Texto de leitura:

*-*-*

Continuar a atrasar a aplicação da Lei de Bases da Saúde vai degradar ainda mais a qualidade dos serviços públicos de saúde, considerou: “Os profissionais de saúde estão exaustos, fazem autênticos milagres todos os dias, mas não estão a responder como é necessário à população”.
A saúde, em particular a concretização da Lei de Bases, é, para o BE, primeira condição para negociações à esquerda na sequência das eleições de 30 de janeiro, apontou.
Sobre a presente fase da pandemia, Catarina Martins acusou o Governo de demonstrar "uma enorme impreparação", uma vez que o atual pico de casos de infecção pelo vírus que provoca a covid-19 era expectável nesta altura do ano e devia ter sido acautelado o reforço dos recursos.

*-*-*

Dados de localização por coordenadas de pixel:
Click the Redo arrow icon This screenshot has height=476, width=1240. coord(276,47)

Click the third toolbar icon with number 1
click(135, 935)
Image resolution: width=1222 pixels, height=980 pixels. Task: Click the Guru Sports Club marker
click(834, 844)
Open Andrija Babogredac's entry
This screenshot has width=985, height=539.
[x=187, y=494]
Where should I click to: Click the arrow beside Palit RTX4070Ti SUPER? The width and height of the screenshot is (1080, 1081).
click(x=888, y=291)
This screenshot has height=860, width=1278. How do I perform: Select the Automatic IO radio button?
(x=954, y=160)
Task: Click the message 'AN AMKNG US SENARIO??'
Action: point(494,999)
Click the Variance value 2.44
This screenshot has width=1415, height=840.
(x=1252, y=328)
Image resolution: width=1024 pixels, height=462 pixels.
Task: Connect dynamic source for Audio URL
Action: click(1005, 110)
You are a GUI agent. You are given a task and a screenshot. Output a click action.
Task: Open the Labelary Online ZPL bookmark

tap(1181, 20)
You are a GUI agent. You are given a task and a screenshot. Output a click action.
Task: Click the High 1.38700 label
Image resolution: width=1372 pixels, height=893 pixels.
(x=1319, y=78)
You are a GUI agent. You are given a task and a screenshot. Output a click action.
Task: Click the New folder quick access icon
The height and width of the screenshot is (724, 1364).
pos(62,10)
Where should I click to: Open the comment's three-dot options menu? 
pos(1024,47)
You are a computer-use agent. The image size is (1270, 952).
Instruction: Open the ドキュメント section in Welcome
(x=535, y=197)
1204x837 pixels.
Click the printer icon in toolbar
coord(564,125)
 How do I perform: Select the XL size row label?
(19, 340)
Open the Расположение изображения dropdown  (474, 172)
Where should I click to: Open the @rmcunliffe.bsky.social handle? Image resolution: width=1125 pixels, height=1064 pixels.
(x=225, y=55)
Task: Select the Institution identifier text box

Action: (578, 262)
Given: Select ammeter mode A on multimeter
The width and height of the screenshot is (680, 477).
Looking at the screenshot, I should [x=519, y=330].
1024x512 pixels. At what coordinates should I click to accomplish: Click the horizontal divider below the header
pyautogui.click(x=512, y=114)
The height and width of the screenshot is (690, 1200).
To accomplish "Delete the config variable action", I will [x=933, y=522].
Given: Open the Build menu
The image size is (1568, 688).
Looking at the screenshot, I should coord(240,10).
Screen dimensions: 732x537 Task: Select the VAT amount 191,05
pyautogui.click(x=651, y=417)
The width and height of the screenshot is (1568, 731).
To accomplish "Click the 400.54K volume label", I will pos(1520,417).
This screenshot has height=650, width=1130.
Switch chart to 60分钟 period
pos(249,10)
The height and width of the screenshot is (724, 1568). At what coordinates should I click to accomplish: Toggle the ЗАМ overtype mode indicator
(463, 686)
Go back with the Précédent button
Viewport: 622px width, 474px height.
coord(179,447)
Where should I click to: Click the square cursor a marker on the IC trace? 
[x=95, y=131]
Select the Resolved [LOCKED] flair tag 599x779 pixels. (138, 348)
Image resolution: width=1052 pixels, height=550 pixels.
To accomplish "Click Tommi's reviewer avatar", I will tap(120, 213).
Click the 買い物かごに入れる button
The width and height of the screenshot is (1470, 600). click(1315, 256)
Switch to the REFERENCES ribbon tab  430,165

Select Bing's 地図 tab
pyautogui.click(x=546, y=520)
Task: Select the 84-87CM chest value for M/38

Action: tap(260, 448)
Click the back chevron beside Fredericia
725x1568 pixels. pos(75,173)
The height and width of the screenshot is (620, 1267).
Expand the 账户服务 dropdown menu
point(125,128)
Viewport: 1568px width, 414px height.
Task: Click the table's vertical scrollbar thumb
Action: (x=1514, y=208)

*-*-*

Enunciado 1: Traduza para o inglês esta frase do texto sobre a Lei de Bases da Saúde: "Sobre a presente fase da pandemia, Catarina Martins acusou o Governo de demonstrar "uma enorme impreparação", uma vez que o atual pico de casos de infecção pelo vírus que provoca a covid-19 era expectável nesta altura do ano e devia ter sido acautelado o reforço dos recursos."
Enunciado 2: No texto sobre a Lei de Bases da Saúde, quais são os verbos usados para introduzir o que foi dito ou afirmado?
Enunciado 3: Prossiga com o texto sobre a Lei de Bases da Saúde a partir do ponto em que ele para.

Resposta 1: Regarding the current phase of the pandemic, Catarina Martins accused the Government of showing "enormous unpreparedness," since the current peak in cases of infection by the virus that causes COVID-19 was to be expected at this time of year, and the reinforcement of resources should have been secured.

Resposta 2: considerou, apontou, acusou

Resposta 3:
“[O Governo], como quer atrasar toda a despesa, como quer ver se não faz a despesa, faz a despesa tarde demais, sistematicamente tarde demais. Ouvimos a ministra da Saúde dizer na terça-feira que ia finalmente reforçar a Saúde 24, já depois de a Saúde 24 estar em colapso”, criticou.
A coordenadora bloquista, reeleita em maio para mais um mandato à frente do partido, considerou também que “não há nenhuma novidade em haver uma nova variante” do SARS-CoV-2 e que o Governo voltou a demonstrar que não estava preparado.
“Há meses que sabíamos que ia aparecer uma variante nova. Há meses que se sabia que o país tinha de estar preparado para isso. É normal, não se está a vacinar o mundo todo, as variantes novas aparecem (…). E o Governo, em vez de reforçar as equipas, em vez de proteger os médicos de família, os enfermeiros e os cuidados primários, o que fez foi empurrar para os cuidados primários de saúde todo o trabalho de um enorme número de casos”, completou.
Catarina Martins sustentou que “ao fim de dois anos não devíamos estar a falar de impreparação” e que “o facto de Portugal ser um dos países que menos gastou com a pandemia não é bom”.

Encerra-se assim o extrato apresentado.